** EXTRACTED MATERIAL **
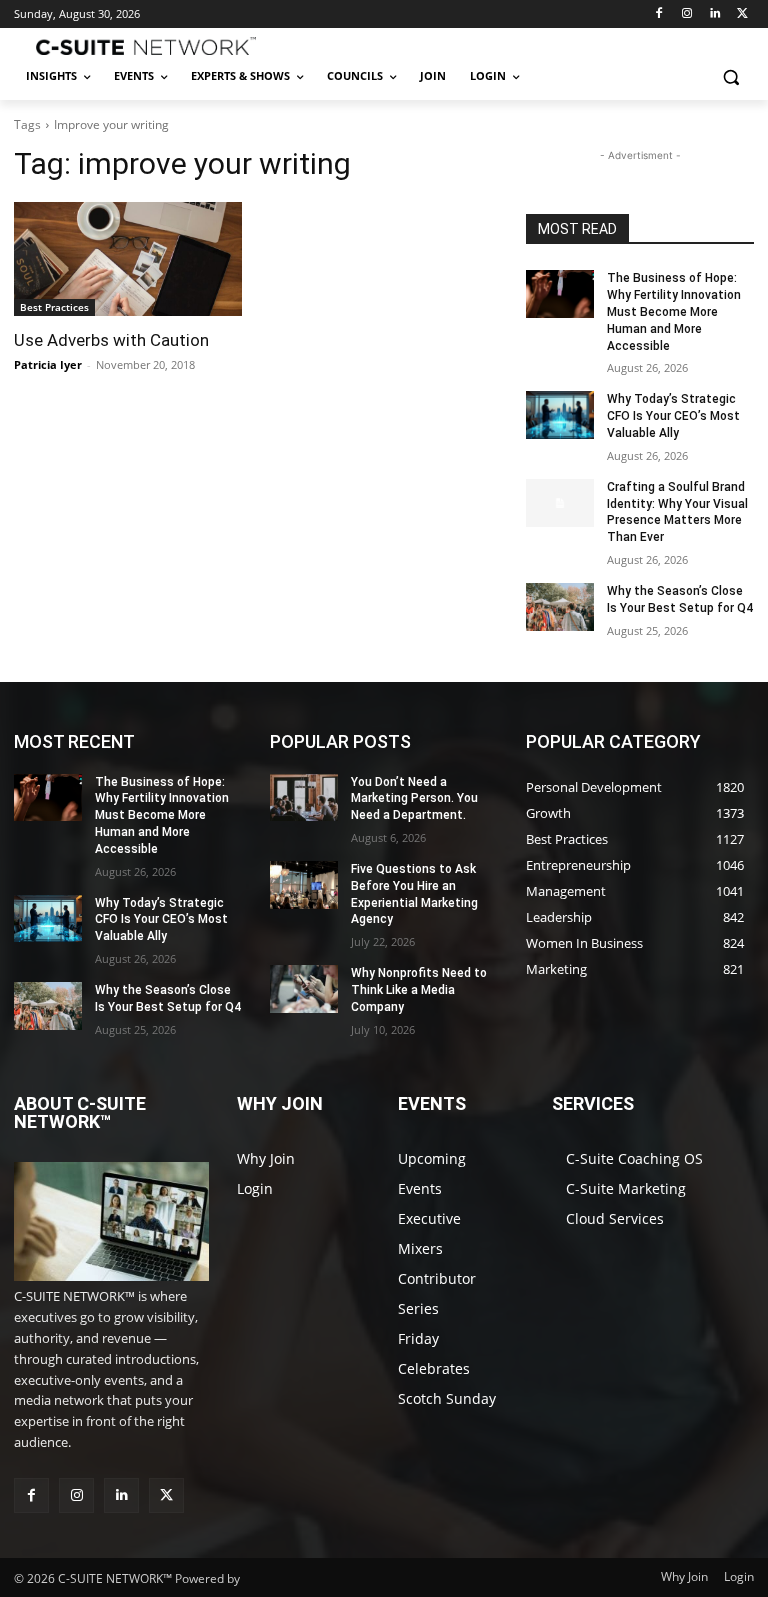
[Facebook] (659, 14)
--
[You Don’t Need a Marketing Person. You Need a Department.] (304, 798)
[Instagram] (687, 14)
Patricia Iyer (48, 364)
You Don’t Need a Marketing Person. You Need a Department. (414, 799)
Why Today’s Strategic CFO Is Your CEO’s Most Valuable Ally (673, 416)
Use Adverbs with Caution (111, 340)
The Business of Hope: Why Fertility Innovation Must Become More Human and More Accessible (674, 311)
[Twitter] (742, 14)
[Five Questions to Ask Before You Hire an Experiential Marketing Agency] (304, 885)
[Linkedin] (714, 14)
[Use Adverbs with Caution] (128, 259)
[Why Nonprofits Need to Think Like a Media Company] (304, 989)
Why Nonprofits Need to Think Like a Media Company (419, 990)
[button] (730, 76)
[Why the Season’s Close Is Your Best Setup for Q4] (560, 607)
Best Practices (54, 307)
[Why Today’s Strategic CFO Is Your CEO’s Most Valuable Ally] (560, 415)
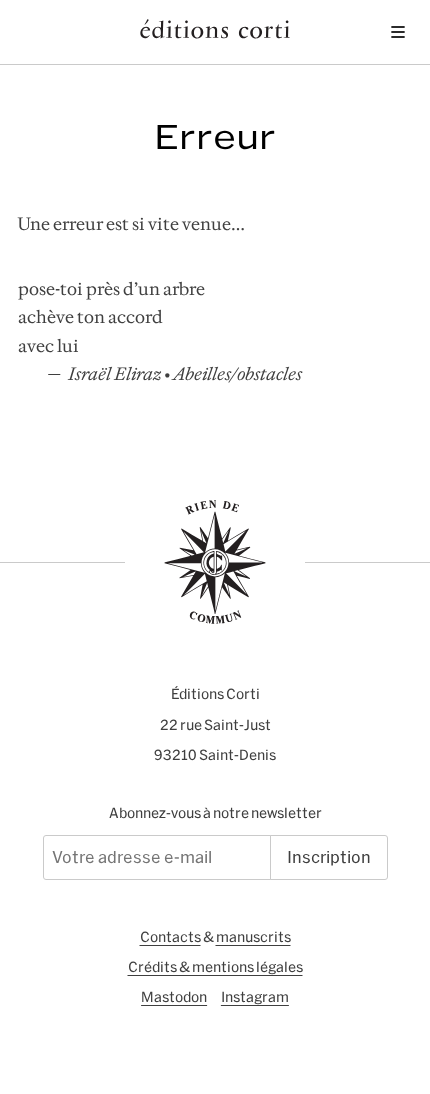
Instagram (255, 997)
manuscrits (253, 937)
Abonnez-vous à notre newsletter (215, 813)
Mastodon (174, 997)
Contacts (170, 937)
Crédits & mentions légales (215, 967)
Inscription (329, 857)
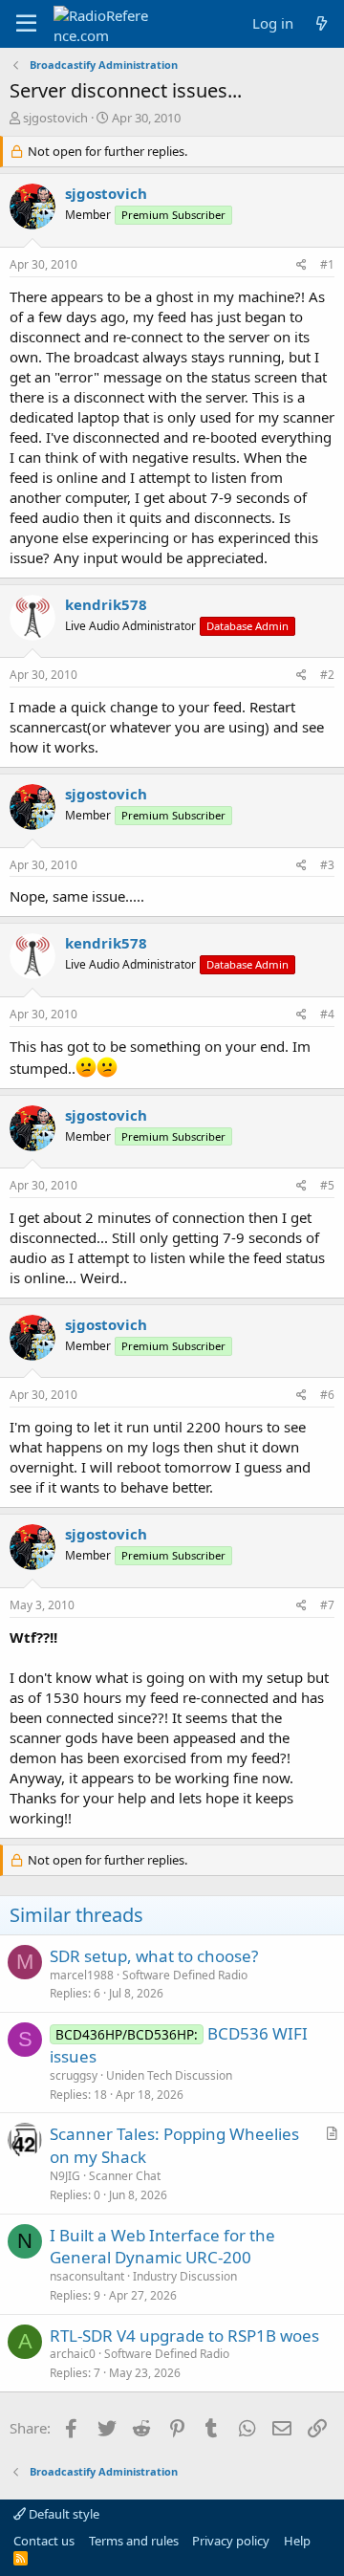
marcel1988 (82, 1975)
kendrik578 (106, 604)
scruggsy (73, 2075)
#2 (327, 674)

** WHAT IS NEEDED **
Transcribe exactly the lines above, beginning at the one with "[Why Nonprofits Need" and going up to and including the one with "#2 (327, 674)". Pictures do not belong in the copy.

** YOUR SOLUTION **
[Why Nonprofits Need to Think Like a Media Company] (304, 989)
Why Nonprofits Need to Think Like a Media Company (419, 990)
[button] (730, 76)
[Why the Season’s Close Is Your Best Setup for Q4] (560, 607)
Best Practices (54, 307)
[Why Today’s Strategic CFO Is Your CEO’s Most Valuable Ally] (560, 415)
Instagram (255, 997)
manuscrits (253, 937)
Abonnez-vous à notre newsletter (215, 813)
Mastodon (174, 997)
Contacts (170, 937)
Crédits & mentions légales (215, 967)
Inscription (329, 857)
marcel1988 (82, 1975)
kendrik578 (106, 604)
scruggsy (73, 2075)
#2 (327, 674)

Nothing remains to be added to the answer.